Produce as output only the lines below starting at the line with "This screenshot has height=275, width=1046." and continuing through the line with "The image size is (780, 488).", each one exactly as written.

• **Information given**:
%%

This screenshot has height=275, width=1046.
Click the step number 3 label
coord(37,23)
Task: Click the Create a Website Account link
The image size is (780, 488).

%%
%%

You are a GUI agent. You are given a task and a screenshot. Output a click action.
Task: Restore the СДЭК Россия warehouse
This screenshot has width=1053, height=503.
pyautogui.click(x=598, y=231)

%%

• **Solution to the problem**:
This screenshot has height=275, width=1046.
Click the step number 3 label
coord(37,23)
Task: Click the Create a Website Account link
The image size is (780, 488).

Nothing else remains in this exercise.